> Dataset:
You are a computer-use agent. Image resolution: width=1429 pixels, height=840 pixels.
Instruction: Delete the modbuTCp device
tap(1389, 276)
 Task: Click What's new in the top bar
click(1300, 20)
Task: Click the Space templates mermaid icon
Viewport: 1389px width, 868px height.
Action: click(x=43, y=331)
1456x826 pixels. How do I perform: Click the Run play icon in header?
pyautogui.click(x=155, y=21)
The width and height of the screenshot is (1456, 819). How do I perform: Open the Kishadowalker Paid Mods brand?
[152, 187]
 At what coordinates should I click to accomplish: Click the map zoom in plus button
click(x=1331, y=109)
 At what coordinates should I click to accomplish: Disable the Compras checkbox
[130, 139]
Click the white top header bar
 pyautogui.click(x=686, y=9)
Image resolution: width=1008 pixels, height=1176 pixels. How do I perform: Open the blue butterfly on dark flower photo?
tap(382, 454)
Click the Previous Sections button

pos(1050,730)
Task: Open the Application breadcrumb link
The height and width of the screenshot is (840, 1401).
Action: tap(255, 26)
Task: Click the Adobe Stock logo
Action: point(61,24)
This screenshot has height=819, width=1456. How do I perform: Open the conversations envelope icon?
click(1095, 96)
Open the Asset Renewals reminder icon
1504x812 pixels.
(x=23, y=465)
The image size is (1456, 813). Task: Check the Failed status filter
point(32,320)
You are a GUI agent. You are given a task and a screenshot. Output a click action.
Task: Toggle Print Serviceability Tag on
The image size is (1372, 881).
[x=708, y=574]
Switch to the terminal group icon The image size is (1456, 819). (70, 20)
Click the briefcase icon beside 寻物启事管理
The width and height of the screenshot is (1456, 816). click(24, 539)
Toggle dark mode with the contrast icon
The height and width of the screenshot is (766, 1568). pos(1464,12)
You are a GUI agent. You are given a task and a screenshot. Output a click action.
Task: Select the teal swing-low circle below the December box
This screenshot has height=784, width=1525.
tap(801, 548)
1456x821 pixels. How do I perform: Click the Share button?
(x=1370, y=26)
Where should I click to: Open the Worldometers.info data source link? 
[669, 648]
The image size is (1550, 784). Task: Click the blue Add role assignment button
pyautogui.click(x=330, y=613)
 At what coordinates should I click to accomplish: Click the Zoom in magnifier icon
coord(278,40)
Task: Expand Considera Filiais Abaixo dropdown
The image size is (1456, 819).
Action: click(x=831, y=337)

> Your assignment:
Verbatim reproduction of the entries is required.

> Output below:
You are a computer-use agent. Image resolution: width=1429 pixels, height=840 pixels.
Instruction: Delete the modbuTCp device
tap(1389, 276)
 Task: Click What's new in the top bar
click(1300, 20)
Task: Click the Space templates mermaid icon
Viewport: 1389px width, 868px height.
Action: click(x=43, y=331)
1456x826 pixels. How do I perform: Click the Run play icon in header?
pyautogui.click(x=155, y=21)
The width and height of the screenshot is (1456, 819). How do I perform: Open the Kishadowalker Paid Mods brand?
[152, 187]
 At what coordinates should I click to accomplish: Click the map zoom in plus button
click(x=1331, y=109)
 At what coordinates should I click to accomplish: Disable the Compras checkbox
[130, 139]
Click the white top header bar
 pyautogui.click(x=686, y=9)
Image resolution: width=1008 pixels, height=1176 pixels. How do I perform: Open the blue butterfly on dark flower photo?
tap(382, 454)
Click the Previous Sections button

pos(1050,730)
Task: Open the Application breadcrumb link
The height and width of the screenshot is (840, 1401).
Action: tap(255, 26)
Task: Click the Adobe Stock logo
Action: point(61,24)
This screenshot has height=819, width=1456. How do I perform: Open the conversations envelope icon?
click(1095, 96)
Open the Asset Renewals reminder icon
1504x812 pixels.
(x=23, y=465)
The image size is (1456, 813). Task: Check the Failed status filter
point(32,320)
You are a GUI agent. You are given a task and a screenshot. Output a click action.
Task: Toggle Print Serviceability Tag on
The image size is (1372, 881).
[x=708, y=574]
Switch to the terminal group icon The image size is (1456, 819). (70, 20)
Click the briefcase icon beside 寻物启事管理
The width and height of the screenshot is (1456, 816). click(24, 539)
Toggle dark mode with the contrast icon
The height and width of the screenshot is (766, 1568). pos(1464,12)
You are a GUI agent. You are given a task and a screenshot. Output a click action.
Task: Select the teal swing-low circle below the December box
This screenshot has height=784, width=1525.
tap(801, 548)
1456x821 pixels. How do I perform: Click the Share button?
(x=1370, y=26)
Where should I click to: Open the Worldometers.info data source link? 
[669, 648]
The image size is (1550, 784). Task: Click the blue Add role assignment button
pyautogui.click(x=330, y=613)
 At what coordinates should I click to accomplish: Click the Zoom in magnifier icon
coord(278,40)
Task: Expand Considera Filiais Abaixo dropdown
The image size is (1456, 819).
Action: click(x=831, y=337)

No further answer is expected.